For many years I have been uncovering the mysteries of people’s past and uncovering the stories of their life. It all began when my dad and I looked into our own family history; after just a few hours I was hooked and perhaps a year later I decided to start my own business. It has been my favourite career choice to date, and I can’t imagine now doing anything else. In May 2015, after almost 8 years running my Professional Genealogical business, I decided to earn some “genealogical” academic credentials and have begun studies with the National Institute for Genealogical Studies at the University of Toronto in Canada. I completed 2 years of study in April 2017…and I just LOVED it; I plan to continue my professional development with the University for many years to come.
To date my largest project has been the Tregurtha Project, a worldwide genealogical research project tracing every known Tregurtha, both living and past, and bringing them all together for future generations on the website www.Tregurth.com. After 3 years as the genealogical coordinator of this mammoth project, I am still maintaining the website, writing the quarterly Tregurtha Project Newsletter, and liaising with new members…(and even meeting some of them for coffee which has been most rewarding). As well as the Tregurtha Project, I am continually expanding my knowledge and genealogical contact base with regular Parental Pedigree Research Projects and small blocks of hourly research to help others in their own ancestral ventures.
In 2015 I founded Bygone Days Genealogy, a Genealogical Research Service with a vision to raise awareness in the community about the importance of our ancestors and keeping their memories alive through photos, oral histories, and penned memoirs. We have a strong interest in meeting with local organisations to share our love of all things genealogy and to teach others what it’s all about. In the future we would love to do an Oral History project in our local community, recording the voices and memories of the many older generation residents to preserve their emotions, stories and passions…and in doing so, leave their legacy not only for living relatives but for anyone in future generations of this nation. Another proposed project is the research of individuals buried in some of our surrounding historical cemeteries, such as Teviotville Cemetery near Boonah (now called Coulson); we would really love to research some of the older residents from these areas who have gone before us, and tell their forgotten stories. If you would like to contribute in any way to this project, or would like to share your own history please contact us.
In 2008 I traveled to Scotland and did some hands on research of my mother’s family at the General Register Office and the National Archives in Edinburgh. These offices are among the best in the world for genealogy research and the staff were extremely helpful and knowledgeable. My father’s side, both maternal and paternal, is from Holland and over the years I have found that the Dutch were excellent in record keeping with a wealth of accurate records since the early 1700’s, and most of these are online making it much easier when we live so far away.

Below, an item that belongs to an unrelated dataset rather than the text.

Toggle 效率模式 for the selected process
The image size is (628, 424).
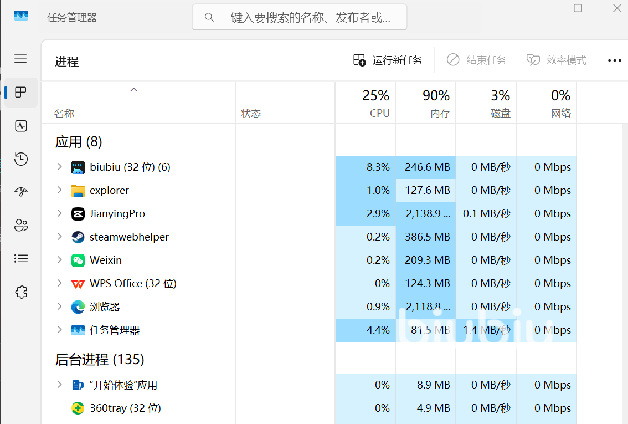[x=557, y=60]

Researching your family can be exciting and sometimes surprising or shocking. During a Family History Project some people might find an ancestor who was connected to royalty, while others could find a great, great grandfather in their family tree who fought with Napoleon. Whatever your story, everyone’s lineage is both exciting and interesting. Whatever information is researched and uncovered over the years, all of it tells a story that can be handed down through the generations, and it is all a part of your genealogy; a part of who you are today. Researching your ancestors always promises to uncover things you never knew, and give clarity to the memories you thought were just an old family tale.